> _ACTIVITY_:
You are to retype exactly the line with "633x652 pixels." and every line after it in the entries below.
Start of PROVIDED DATA
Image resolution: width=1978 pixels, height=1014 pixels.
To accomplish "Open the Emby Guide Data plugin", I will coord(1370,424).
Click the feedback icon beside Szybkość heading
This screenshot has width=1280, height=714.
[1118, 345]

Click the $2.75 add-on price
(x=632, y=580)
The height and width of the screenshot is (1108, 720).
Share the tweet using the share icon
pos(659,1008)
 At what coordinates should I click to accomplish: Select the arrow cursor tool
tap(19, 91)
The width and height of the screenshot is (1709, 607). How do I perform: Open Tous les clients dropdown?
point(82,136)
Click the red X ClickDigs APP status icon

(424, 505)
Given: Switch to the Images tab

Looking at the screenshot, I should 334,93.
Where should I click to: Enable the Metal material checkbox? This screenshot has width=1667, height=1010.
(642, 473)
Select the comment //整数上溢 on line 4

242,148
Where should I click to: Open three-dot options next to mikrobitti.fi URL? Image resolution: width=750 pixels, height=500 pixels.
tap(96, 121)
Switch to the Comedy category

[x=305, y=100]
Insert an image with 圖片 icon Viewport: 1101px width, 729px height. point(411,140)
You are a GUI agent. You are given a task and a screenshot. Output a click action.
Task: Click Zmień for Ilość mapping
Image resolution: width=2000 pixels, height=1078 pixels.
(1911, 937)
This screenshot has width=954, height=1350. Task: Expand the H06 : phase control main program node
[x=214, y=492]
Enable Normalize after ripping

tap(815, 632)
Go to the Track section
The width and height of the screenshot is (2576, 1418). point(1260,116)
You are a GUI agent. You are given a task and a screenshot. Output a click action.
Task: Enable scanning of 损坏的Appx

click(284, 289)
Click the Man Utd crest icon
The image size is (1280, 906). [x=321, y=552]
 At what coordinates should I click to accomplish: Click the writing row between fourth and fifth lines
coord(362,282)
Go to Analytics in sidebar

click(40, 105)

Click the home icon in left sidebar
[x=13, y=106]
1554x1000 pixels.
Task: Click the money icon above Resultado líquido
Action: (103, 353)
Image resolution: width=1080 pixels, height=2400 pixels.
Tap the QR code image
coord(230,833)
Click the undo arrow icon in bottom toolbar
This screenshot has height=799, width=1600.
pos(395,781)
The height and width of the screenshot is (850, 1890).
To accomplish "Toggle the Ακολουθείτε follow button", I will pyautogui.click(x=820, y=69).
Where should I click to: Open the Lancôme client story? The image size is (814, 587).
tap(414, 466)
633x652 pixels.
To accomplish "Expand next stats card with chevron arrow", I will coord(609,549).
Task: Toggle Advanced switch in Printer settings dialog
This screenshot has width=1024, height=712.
End of PROVIDED DATA
> _EXERCISE RESPONSE_:
633x652 pixels.
To accomplish "Expand next stats card with chevron arrow", I will coord(609,549).
Task: Toggle Advanced switch in Printer settings dialog
This screenshot has width=1024, height=712.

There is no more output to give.